▶ What is needed
Rewrite the lines from the start through the one containing "point(660,22)", replacing "navigation bar" with "menu bar" and changing nothing else. Leave the pictures out of your answer.

+ + +

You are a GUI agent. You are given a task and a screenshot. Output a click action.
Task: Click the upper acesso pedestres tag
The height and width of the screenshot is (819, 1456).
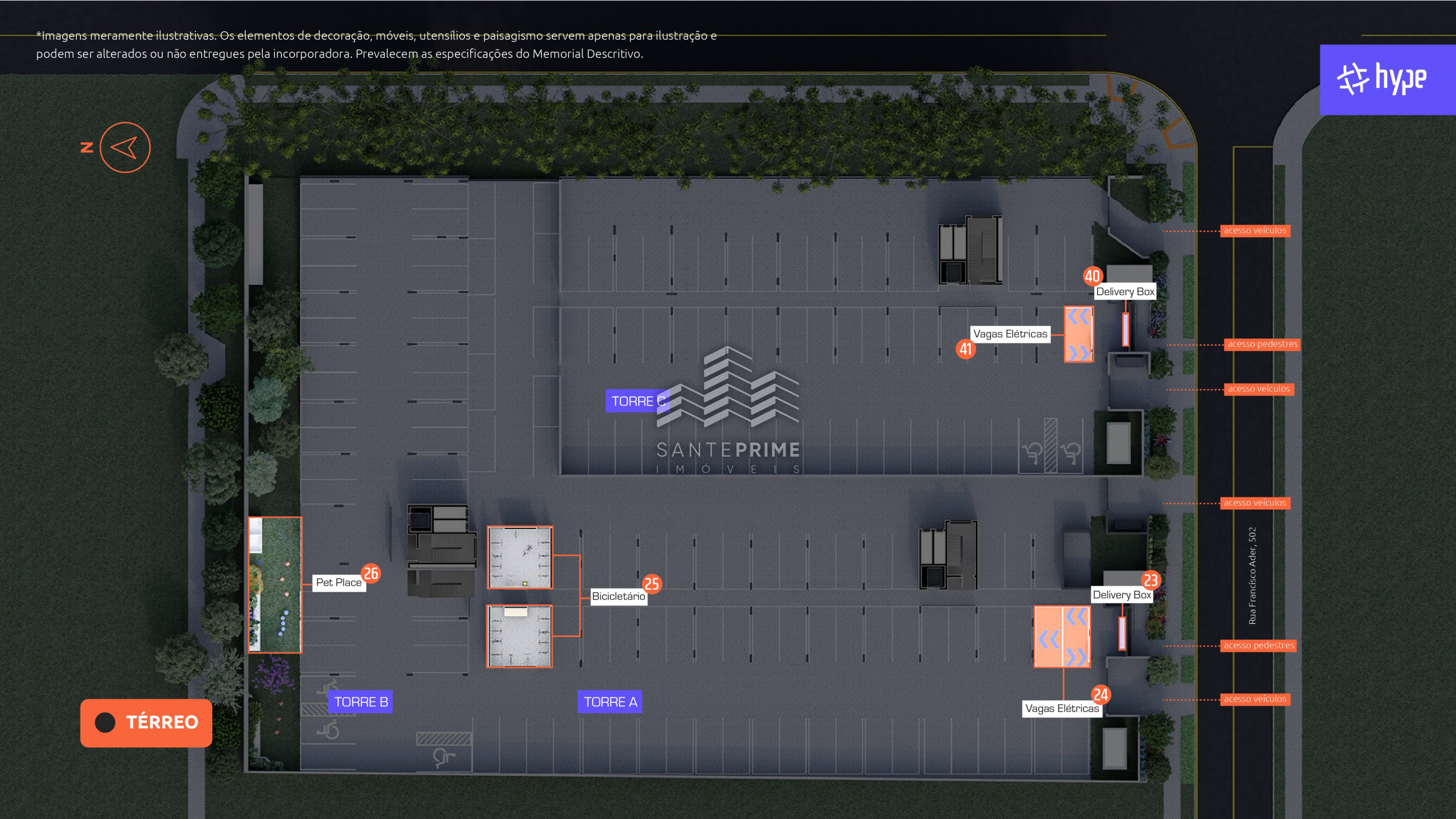click(x=1262, y=344)
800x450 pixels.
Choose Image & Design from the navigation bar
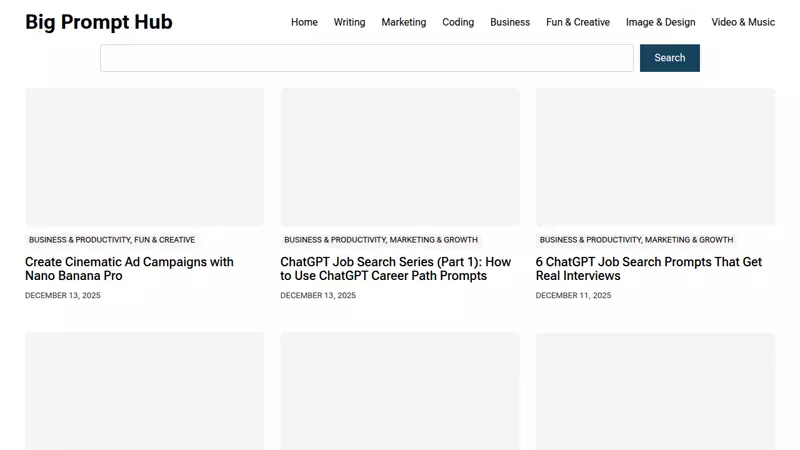point(660,22)
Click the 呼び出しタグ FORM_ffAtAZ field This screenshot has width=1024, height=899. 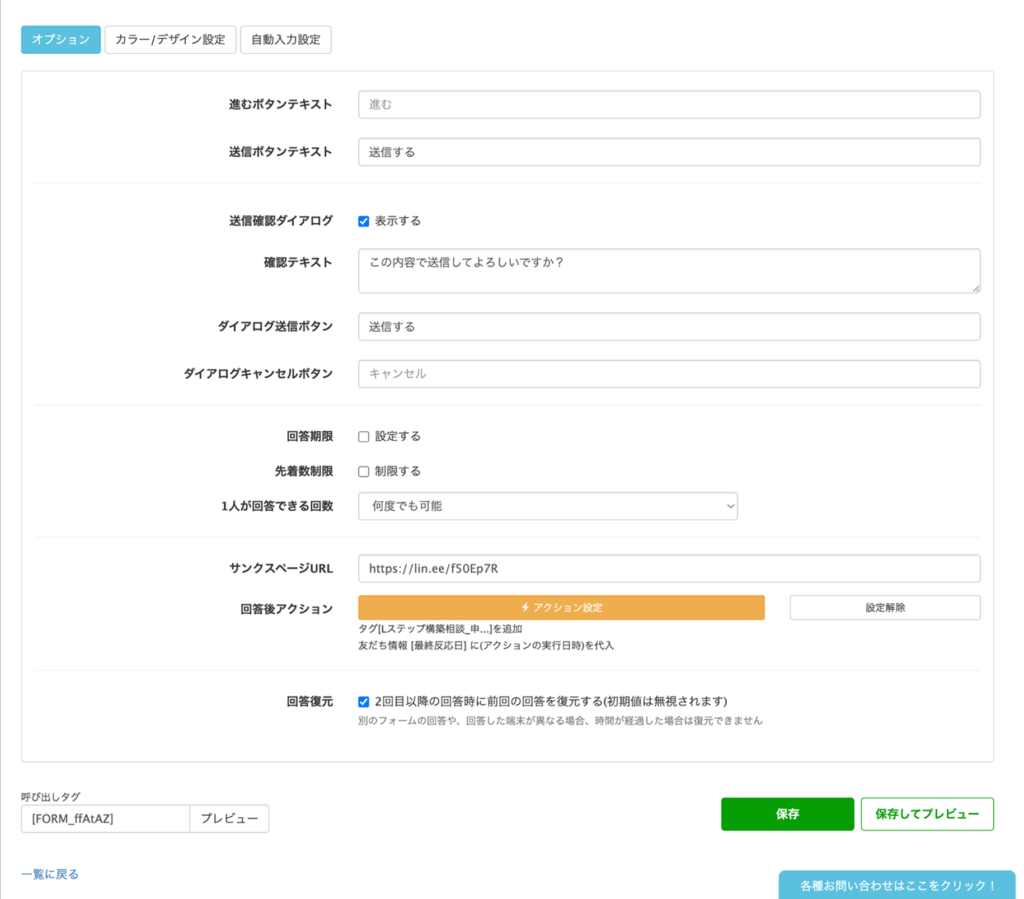(x=105, y=819)
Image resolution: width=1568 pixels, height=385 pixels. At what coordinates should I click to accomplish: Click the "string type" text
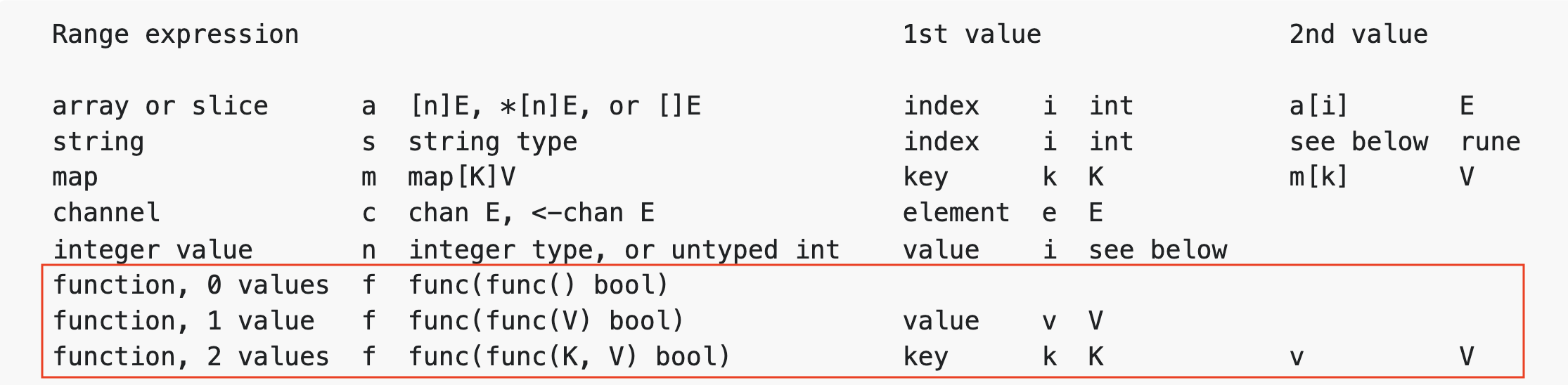click(x=492, y=142)
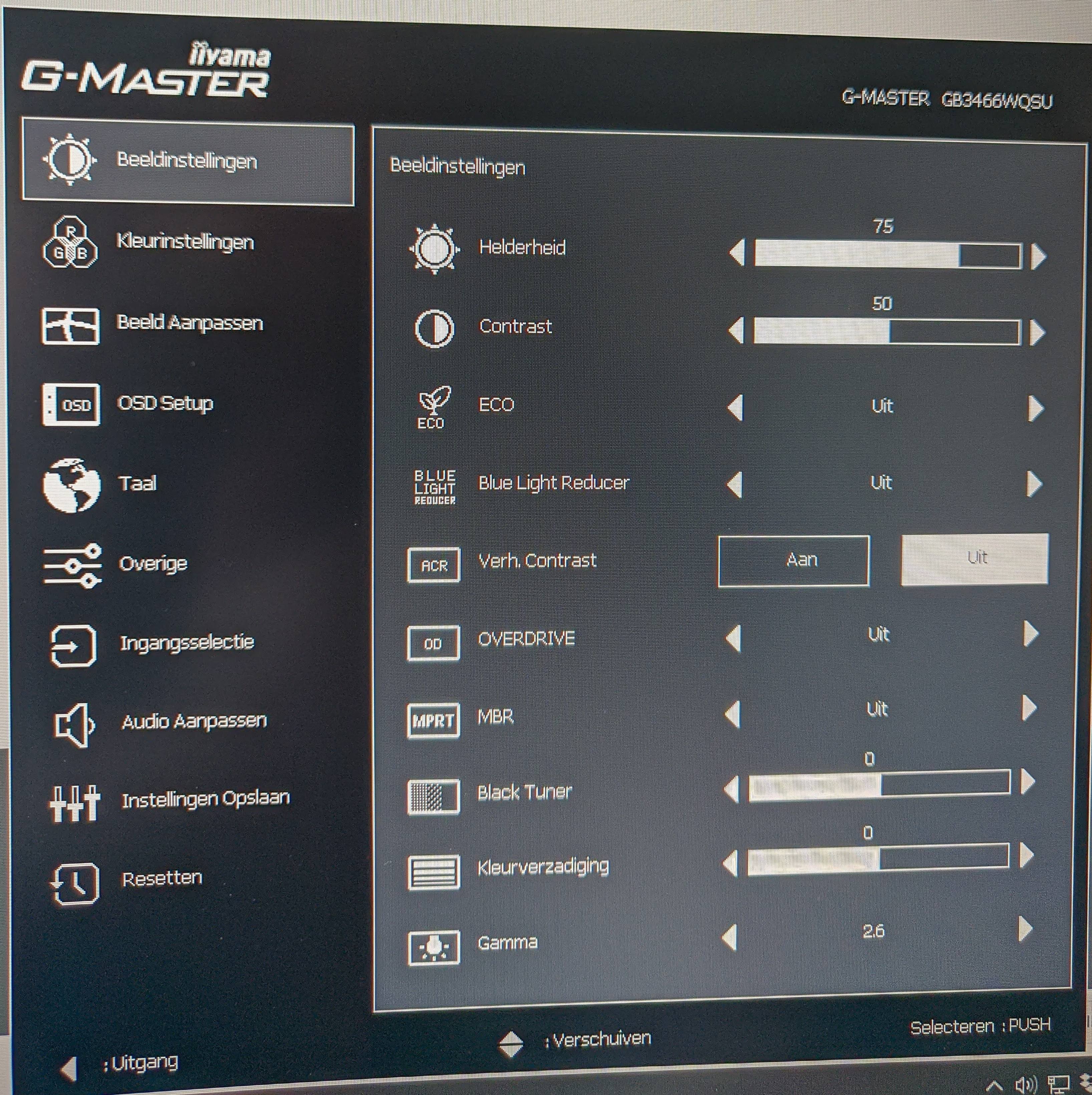Click left arrow for Blue Light Reducer
The width and height of the screenshot is (1092, 1095).
(735, 485)
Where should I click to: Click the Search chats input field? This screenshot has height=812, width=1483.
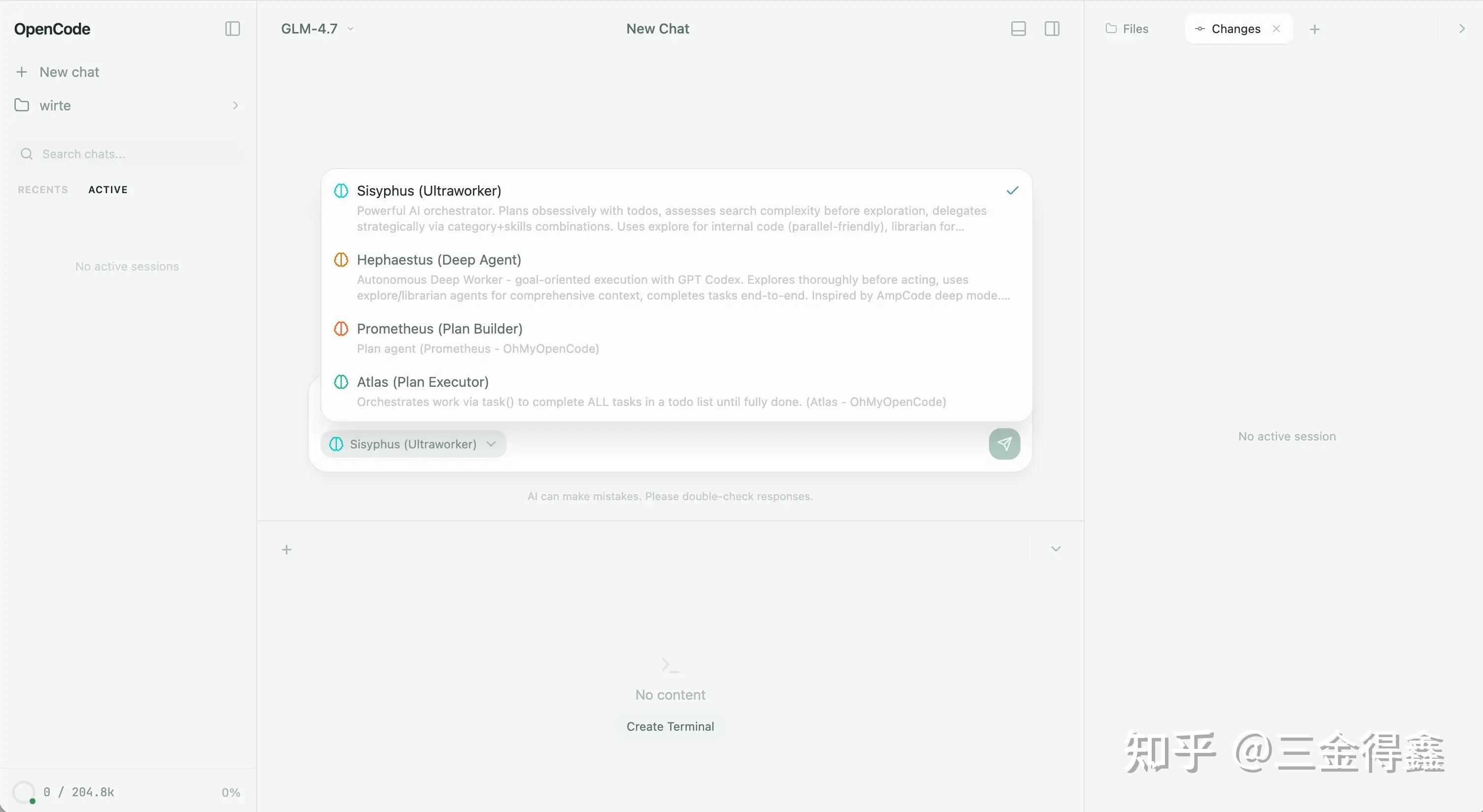coord(127,154)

+ + +

▶ Answer to the problem
You are a GUI agent. You are given a task and a screenshot. Output a click action.
Task: Click the upper acesso pedestres tag
The height and width of the screenshot is (819, 1456).
click(x=1262, y=344)
800x450 pixels.
Choose Image & Design from the menu bar
point(660,22)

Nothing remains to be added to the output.